The golf course at the Boca Grove neighborhood in Boca Raton, Florida. Courtesy of Boca Grove
What began as a two-minute ritual inside a Florida country club has grown into a federal civil rights case — and the latest flashpoint in a growing debate about religious expression in shared spaces.
Isaac Scharf, an Orthodox Jewish father of five, was suspended in March from the clubhouse of Boca Grove, a gated community in Boca Raton with more than 400 homes, after a video surfaced showing him helping a guest put on tefillin — small leather boxes traditionally wrapped on the head and arm at the start of weekday morning prayers. A week later, the suspension was extended to his entire family, including his wife and young children.
The leadership of the homeowners association, which includes Jewish board members, says the matter is not about the suppression of religious practice.
“The decision in question followed feedback from multiple members — Orthodox and non-Orthodox alike — who felt the behavior depicted in a publicly circulated video mocked sacred traditions in a way they found deeply offensive,” Boca Grove said in a statement to the Forward.
But to Scharf, who has lived in Boca Grove since 2020, the suspension felt like punishment for practicing his faith — and for doing so publicly.
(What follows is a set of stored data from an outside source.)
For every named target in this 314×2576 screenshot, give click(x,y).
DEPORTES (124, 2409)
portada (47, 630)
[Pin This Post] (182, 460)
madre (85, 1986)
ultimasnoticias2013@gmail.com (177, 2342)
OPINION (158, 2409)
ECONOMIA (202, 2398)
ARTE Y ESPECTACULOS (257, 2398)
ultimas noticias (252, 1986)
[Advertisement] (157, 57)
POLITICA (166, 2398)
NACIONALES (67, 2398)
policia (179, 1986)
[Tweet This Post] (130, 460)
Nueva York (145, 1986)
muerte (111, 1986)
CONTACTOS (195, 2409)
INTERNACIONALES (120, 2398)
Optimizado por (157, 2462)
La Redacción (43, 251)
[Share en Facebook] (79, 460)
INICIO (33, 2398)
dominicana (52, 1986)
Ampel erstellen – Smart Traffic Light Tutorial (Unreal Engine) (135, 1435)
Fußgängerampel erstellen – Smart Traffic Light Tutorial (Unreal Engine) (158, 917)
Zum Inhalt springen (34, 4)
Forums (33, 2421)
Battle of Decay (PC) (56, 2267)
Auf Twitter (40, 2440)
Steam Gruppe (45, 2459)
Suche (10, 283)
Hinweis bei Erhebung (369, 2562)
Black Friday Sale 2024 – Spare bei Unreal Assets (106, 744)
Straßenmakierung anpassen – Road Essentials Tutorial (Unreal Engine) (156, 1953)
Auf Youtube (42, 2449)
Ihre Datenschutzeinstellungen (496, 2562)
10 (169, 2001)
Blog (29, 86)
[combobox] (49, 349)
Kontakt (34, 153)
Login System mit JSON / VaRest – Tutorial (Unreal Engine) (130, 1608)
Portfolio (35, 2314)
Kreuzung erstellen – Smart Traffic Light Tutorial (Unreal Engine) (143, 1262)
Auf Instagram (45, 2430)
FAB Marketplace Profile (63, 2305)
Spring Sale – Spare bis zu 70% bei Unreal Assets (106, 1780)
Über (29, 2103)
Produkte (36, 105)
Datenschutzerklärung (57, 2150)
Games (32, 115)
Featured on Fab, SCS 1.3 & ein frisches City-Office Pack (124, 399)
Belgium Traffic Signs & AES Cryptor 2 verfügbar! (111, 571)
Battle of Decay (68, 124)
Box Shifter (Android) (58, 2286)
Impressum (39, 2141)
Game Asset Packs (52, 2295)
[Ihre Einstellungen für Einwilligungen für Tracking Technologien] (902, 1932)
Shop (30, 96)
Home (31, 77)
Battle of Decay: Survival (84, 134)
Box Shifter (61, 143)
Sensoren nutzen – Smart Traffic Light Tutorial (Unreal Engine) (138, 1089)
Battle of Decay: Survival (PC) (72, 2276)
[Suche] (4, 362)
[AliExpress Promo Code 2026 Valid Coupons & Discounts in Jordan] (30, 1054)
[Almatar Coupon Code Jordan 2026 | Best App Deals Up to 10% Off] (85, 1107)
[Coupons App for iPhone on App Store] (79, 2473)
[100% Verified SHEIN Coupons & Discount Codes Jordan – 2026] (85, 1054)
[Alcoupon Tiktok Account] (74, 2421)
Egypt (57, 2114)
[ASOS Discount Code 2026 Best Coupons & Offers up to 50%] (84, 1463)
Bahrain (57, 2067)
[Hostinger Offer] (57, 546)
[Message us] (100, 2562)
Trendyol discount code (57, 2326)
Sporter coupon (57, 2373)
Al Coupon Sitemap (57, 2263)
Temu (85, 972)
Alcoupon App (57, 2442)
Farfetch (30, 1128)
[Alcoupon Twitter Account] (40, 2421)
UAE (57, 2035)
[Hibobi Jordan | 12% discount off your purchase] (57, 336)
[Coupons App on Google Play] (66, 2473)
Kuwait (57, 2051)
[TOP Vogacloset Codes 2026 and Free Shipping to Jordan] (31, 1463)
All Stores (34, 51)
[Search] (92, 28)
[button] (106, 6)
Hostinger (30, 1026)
He is now suing the Boca Grove Property Owners Association for religious discrimination and seeking $50 million in damages. The suit was filed by the Dhillon Law Group, a firm founded by Harmeet Dhillon, who now leads the Civil Rights Division at the U.S. Department of Justice under President Donald Trump. In that role, Dhillon has prioritized antisemitism-related cases and told the Wall Street Journal she begins each day scanning social media for civil rights complaints.
Her division this week sued a coffee house accused of refusing to serve Jewish customers. At a May conference, she said she called for a “paradigm shift” at her department towards conservative causes — investigating the participation of transgender women in women’s athletic programs and stepping up efforts to support Jewish students on college campuses, among other priorities.
Scharf’s case is different in one key respect: It is not just a conflict between Jews and outsiders, but between Jews of varying religious practice living in the same community.
At the heart of the conflict is a 90-second video posted to Instagram on Jan. 6 by Jake Adams, a Jewish comedian and golf influencer with nearly 2 million followers across Instagram and TikTok. Adams was invited by Scharf to visit the club and was filming a segment for his popular “Country Club Adjacent” channel, which features humorous takes on Jewish-friendly golf courses — including his now-signature pickle ratings.
The video shows Adams standing in the Boca Grove clubhouse, receiving help from Scharf as he wraps tefillin. Later, Adams bites into a deli pickle — delivered from the Grove Kosher Market — and declares it “a 9.5 or 9.6” and “top tier.”
Wrapping tefillin has become more visible
While tefillin is often associated with synagogue prayer, its public performance has deep roots. In 1967, the Lubavitcher Rebbe launched a global campaign encouraging Jews of all types of observance to wrap tefillin daily. Chabad emissaries across the world have since approached Jewish men in public places — city streets, airports, shopping centers — offering to assist them in performing the ritual.
The process is quick: a few minutes to wrap the black straps, recite a pair of blessings as well as the Shema prayer. In recent years, the ritual has found new life online. Yossi Farro, a Chabad influencer with over 144,000 followers, has shared videos of himself wrapping tefillin on celebrities, billionaires and political staffers. These moments — part spiritual, part viral content — are now a familiar sight on social media.
Complaints about the Boca Grove video, the property owners association said, came from across the Jewish spectrum, with some residents describing the footage as “disrespectful.” The board concluded Scharf had violated club rules about member conduct.
The lawsuit also points to the decision to deactivate the Scharf family’s car transponders — a windshield tag used by residents to access the neighborhood without being stopped at the security gate. Without it, Scharf and his wife had to line up in the visitor lane for three months. The lawsuit portrays the move as a form of exclusion from the community.

The suit depicts a pattern — citing two other Orthodox residents who were penalized with 90-day suspensions: one for “interference” with a kosher supervisor hired by the club, and another for his “persistent frustrations with the limitations on kosher food service” and with the club’s selective enforcement of rules against Orthodox residents. The lawsuit cites other examples of what it calls discriminatory treatment, including the alleged removal of a walking path along the 15th hole of the golf course — a path commonly used by Orthodox residents on Shabbat.
By contrast, the lawsuit alleges that a non-Orthodox resident accused of “sexual harassment towards a staff member” was treated “more lightly” — initially given a 90-day suspension, but later reduced to 75 days.
Scharf and his family’s suspensions ended June 9. But the legal battle is just beginning — and with it, larger questions about religious accommodation in private communities.
The demographics of Boca Grove — and of Boca Raton more broadly — have shifted in recent years. The pandemic brought an influx of Orthodox families from New York, drawn by Florida’s open schools, warm climate and expanding Jewish infrastructure. An estimated 30 to 40 percent of Boca Grove’s residents are Orthodox, according to those who live there.